In the past couple of weeks I’ve come up against a couple of dilemmas as a writer/reader.
I’m almost finished the first draft of my first YA novel with the working title Community. Set in a small, isolated town, the book’s main theme is the use and abuse of authority. Triggered by the unexplained disappearance and reappearance of his friend Vienne, Toby starts to play a computer game replicating the town in order to work out what happened to Vienne. There is a love triangle, involving Vienne, Toby and a new entrant to the town, Mac. Vienne’s interest in Mac is self-serving. Toby and Mac’s feelings towards one another appear to be genuine.

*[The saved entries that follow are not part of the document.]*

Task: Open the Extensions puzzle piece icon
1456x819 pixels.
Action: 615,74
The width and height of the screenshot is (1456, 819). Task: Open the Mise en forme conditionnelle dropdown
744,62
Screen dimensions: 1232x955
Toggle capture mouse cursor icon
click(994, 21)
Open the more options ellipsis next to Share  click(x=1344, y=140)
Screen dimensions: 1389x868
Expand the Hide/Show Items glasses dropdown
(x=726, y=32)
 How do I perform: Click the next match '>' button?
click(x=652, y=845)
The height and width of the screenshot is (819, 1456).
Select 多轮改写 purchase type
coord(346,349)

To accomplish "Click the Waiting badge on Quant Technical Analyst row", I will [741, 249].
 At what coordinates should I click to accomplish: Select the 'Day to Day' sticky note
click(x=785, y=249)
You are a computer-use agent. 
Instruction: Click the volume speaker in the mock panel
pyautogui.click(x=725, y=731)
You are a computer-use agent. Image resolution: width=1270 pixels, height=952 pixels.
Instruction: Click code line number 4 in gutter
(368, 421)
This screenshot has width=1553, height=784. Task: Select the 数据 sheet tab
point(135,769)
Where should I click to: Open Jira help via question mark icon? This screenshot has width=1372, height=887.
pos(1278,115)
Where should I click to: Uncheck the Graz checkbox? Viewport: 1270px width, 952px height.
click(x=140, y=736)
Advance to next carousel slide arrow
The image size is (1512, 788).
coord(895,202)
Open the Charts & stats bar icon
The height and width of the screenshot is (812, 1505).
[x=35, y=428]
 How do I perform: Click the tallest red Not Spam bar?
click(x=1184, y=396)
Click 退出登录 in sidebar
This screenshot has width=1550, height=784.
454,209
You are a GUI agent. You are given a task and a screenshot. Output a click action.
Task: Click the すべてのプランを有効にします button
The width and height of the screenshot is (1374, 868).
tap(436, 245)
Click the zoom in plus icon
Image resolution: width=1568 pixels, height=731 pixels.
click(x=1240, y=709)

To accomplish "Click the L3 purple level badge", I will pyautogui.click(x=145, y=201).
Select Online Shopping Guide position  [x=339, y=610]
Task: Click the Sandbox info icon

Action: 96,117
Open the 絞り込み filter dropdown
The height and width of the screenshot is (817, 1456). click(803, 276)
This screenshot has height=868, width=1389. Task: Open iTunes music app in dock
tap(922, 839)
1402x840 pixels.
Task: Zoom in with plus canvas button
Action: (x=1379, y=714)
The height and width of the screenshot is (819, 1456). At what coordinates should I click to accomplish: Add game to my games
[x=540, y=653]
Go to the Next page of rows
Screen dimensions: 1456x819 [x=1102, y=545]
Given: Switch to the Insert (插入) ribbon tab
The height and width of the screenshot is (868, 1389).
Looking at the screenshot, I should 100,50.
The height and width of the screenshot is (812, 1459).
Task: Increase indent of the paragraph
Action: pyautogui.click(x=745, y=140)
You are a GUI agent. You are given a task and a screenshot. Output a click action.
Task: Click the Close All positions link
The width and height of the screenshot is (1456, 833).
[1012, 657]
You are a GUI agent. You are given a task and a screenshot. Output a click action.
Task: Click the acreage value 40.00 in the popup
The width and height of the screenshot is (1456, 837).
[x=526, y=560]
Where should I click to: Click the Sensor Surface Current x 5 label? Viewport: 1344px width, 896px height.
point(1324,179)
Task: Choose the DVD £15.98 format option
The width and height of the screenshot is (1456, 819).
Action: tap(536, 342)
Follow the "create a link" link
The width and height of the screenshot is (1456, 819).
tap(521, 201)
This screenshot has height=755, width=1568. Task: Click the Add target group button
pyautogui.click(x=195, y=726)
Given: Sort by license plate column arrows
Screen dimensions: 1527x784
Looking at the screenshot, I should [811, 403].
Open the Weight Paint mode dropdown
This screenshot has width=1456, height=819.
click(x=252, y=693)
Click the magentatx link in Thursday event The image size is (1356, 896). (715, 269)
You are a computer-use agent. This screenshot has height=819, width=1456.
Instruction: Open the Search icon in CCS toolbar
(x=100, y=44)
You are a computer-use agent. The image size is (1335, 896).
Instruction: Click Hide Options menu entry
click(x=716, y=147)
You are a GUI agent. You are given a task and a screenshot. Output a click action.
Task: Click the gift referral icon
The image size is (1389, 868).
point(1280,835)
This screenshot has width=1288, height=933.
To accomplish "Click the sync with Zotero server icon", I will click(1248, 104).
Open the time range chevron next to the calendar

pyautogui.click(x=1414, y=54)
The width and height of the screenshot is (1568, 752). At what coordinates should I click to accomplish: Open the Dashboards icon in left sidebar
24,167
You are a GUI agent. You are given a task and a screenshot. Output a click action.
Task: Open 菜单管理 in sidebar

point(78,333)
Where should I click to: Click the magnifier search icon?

As the characters and their relationships developed, I began to wonder how much intimacy was too much in a YA novel (I’m writing in euphemisms because I don’t want a specific word to trigger a flood of spam in the comments). My gut instinct was that as long as it was in keeping with the characters, not gratuitous and not deliberately explicit, it would be okay. Many of the books I read as a teen mumble-mumble years ago included intimacy in this manner and I got the gist of what was going on, even if I didn’t know exactly what that was.
My first dilemma: How far should the relationship go?
I researched viewpoints ranging from ‘putting any of it in only encourages it’ to ‘teenagers are doing it so it should be included’ to ‘not all teenagers are doing it’.
I’ve heard many publishers and editors stressed the importance of not making books for teenagers too ‘edgy’, unless negative behaviours tend to draw negative consequences. Schools, for example, are reluctant to include controversial books on their teaching lists because of the fear of parent backlash, a view supported in the blog Deliciously Fictive which includes the perspectives of teenaged readers, parents and those working in the industry.
Sarah Alderson notes that none of her YA characters have done anything beyond kiss – because every time they try it gets left on the cutting room floor.
Amber Skye Forbes, who says her book When Stars Die, includes positive and negative consequences, notes “There is a difference in the teen protagonist actually regretting it for whatever reason – and it better be a good, justifiable reason – and the author deliberately wanting teen readers to know the negative consequences.”
It all reinforced my initial thought: write what’s true to the characters and the situation.
|Vikki Wakefield's Friday Brown |
handles 'difficult' topics with care.
The next dilemma was how to write it.
Friday Brown by Vikki Wakefield does it well – the title character witnesses a physical (although not intimate – more an example of power than love) situation between two people. It’s implied, and not explicit, as are most of the ‘negative’ topics in the book, which include prostitution and drug use. It’s written in a way that older readers will understand it immediately, and younger readers will get the gist.
YA author Christa Desir lists several books that she believes are realistic and empowering, including Stephen Chbosky’s The Perks of Being a Wallflower and If I Stay by Gayle Forman.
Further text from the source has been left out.